EXTRACT ->
7.3. Expanding Tildes in Filenames
7.3.1. Problem
You want to open filenames
like ~username/blah or
~/.mailrc, but open doesn't
interpret the tilde to mean a home directory.
7.3.2. Solution
Either use the
glob function:
open(FH, glob("~joebob/somefile")) || die "Couldn't open file: $!";
or expand the filename manually with a
substitution:
$filename =~ s{ ^ ~ ( [^/]* ) }
{ $1
? (getpwnam($1))[7]
: ( $ENV{HOME} || $ENV{LOGDIR}
|| (getpwuid($<))[7]
)
}ex;
7.3.3. Discussion
There is a useful convention, begun with the Unix
csh shell and propagated widely by web addresses
of the form http://www.example.com/~user/, that
~ in a filename represents a user's home
directory. Thus:
~ # current user's home directory
~/blah # file blah in current user's home directory
~user # a particular user's home directory
~user/blah # file blah in a particular user's home directory
Unfortunately, Perl's open function does not
expand wildcards, including tildes. As of the v5.6 release, Perl
internally uses the File::Glob module when you use the
glob operator. So all you need to do is
glob the result
first.

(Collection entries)
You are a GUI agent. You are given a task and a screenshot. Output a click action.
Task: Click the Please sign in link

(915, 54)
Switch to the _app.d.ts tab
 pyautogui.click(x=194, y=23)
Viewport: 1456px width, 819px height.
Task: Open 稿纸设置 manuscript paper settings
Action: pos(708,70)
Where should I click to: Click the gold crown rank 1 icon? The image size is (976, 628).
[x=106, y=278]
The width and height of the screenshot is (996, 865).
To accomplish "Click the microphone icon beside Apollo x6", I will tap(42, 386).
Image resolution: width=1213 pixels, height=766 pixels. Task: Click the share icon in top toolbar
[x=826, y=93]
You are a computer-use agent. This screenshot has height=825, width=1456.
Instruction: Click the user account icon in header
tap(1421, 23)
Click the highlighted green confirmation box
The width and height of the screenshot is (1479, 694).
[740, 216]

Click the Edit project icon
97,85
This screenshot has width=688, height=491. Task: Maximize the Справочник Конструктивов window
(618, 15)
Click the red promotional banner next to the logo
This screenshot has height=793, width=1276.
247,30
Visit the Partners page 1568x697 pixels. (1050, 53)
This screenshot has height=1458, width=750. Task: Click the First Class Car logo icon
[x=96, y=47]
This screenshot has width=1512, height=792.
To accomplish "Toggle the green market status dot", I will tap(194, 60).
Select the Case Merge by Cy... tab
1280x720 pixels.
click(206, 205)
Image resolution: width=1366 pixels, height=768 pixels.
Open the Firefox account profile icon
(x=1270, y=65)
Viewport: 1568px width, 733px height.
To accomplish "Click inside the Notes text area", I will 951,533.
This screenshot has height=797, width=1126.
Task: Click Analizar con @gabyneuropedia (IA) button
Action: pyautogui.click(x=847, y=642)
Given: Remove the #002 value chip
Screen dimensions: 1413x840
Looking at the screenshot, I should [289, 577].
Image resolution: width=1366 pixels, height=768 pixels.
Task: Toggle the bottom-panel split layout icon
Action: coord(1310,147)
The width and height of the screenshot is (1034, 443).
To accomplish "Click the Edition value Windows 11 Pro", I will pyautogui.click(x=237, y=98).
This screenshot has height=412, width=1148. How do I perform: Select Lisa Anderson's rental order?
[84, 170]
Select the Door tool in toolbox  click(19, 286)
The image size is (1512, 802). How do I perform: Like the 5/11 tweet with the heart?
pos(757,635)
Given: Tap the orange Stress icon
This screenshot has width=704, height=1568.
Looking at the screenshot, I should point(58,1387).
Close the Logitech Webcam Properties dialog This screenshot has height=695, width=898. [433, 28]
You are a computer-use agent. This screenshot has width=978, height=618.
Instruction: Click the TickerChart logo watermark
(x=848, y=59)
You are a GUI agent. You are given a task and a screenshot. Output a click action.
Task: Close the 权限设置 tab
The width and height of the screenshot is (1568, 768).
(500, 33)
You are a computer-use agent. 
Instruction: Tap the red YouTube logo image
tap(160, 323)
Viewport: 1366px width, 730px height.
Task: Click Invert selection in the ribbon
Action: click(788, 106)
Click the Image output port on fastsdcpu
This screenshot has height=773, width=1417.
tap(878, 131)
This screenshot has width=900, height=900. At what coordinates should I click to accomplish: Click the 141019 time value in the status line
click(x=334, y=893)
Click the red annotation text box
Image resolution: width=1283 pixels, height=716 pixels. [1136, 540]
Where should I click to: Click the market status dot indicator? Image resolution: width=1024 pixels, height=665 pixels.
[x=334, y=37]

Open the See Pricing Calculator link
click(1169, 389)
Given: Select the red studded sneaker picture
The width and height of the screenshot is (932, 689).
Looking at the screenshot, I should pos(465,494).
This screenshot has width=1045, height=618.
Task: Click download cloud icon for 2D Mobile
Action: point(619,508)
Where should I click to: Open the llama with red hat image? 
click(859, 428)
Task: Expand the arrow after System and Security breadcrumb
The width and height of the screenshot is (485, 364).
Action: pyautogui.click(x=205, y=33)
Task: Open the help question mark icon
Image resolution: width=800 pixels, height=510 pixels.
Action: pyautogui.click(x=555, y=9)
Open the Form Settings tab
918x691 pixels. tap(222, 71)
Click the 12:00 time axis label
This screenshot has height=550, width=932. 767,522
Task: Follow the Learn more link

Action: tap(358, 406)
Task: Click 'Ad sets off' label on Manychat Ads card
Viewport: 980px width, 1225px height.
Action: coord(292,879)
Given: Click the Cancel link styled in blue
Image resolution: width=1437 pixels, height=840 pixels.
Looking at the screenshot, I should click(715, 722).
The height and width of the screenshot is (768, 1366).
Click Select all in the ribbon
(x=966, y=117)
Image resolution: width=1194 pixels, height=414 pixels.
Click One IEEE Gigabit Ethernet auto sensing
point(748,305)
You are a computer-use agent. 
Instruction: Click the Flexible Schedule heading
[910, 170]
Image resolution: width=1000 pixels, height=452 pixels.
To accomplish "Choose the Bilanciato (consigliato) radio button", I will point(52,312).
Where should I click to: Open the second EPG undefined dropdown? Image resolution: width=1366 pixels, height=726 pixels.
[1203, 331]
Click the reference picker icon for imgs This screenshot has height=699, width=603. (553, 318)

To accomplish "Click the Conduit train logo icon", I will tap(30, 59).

DIRECTIONS -> Reproduce the passage of the tilde-expansion text above between "7.3. Expanding Tildes" and "a home directory.", inclusive.

TASK RESULT ->
7.3. Expanding Tildes in Filenames
7.3.1. Problem
You want to open filenames
like ~username/blah or
~/.mailrc, but open doesn't
interpret the tilde to mean a home directory.